Some examples might be nice, eh?  :Wink: 

A few of my darcs code repositories can be found here:

www.charlietech.com/darcs

----------

## S_aIN_t

looks very nice.. might give it a try.. thanks for top-notch work. :)

----------

## charlieg

 *S_aIN_t wrote:*   

> looks very nice.. might give it a try.. thanks for top-notch work. 

 

It is very nice, do give it a try, and you're welcome.  :Wink: 

----------

## axxackall

Any chance to compile it on Hugs98? GHC is not ported to Linux/PPC. Depending Darcs on GHC doesn't make it a cross platform.   :Sad: 

----------

## charlieg

 *axxackall wrote:*   

> Any chance to compile it on Hugs98? GHC is not ported to Linux/PPC. Depending Darcs on GHC doesn't make it a cross platform.  

 

That's a question to ask to the darcs user mailing list.  I couldn't even begin to answer it.

----------

## ebrostig

Does it work behind HTTP based proxies?

CVS does not and that stops me from using any ebuild that requires DVS access. BitKeeper works fine through our firewall. How does this puppy stack up?

Erik

----------

## charlieg

 *ebrostig wrote:*   

> Does it work behind HTTP based proxies?
> 
> CVS does not and that stops me from using any ebuild that requires DVS access. BitKeeper works fine through our firewall. How does this puppy stack up?

 

I cannot see why it wouldn't work behind an http proxy.  It does all serving over http.

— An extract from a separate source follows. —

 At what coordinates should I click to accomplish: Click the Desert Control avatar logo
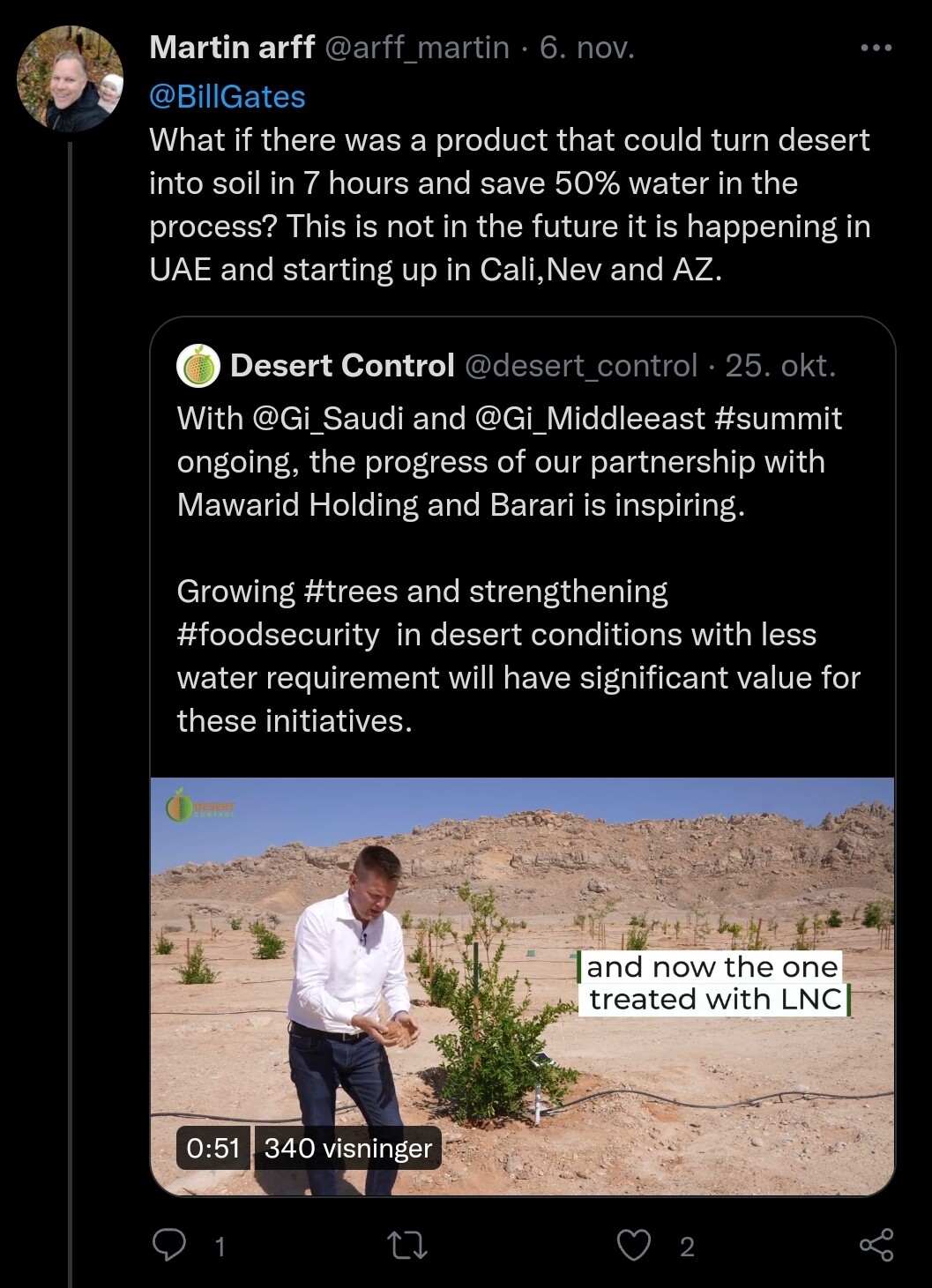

As for updating, it works behind anything you can ssh to or ftp to, depending on how you're updating.

----------

## charlieg

Btw, please post if this has lead you to trying and liking Darcs as an alternative to CVS (or any other VCS).

----------

## gour

Hi!

 *charlieg wrote:*   

> Btw, please post if this has lead you to trying and liking Darcs as an alternative to CVS (or any other VCS).

 

I already know for darcs for quite some time (compiling it even on win98 under win4lin under msys environment), but still I'd liek to thank you to put your howto together.

darcs is really a greatr piece of software, VERY easy to setup & use and the author is ready to hear feedback.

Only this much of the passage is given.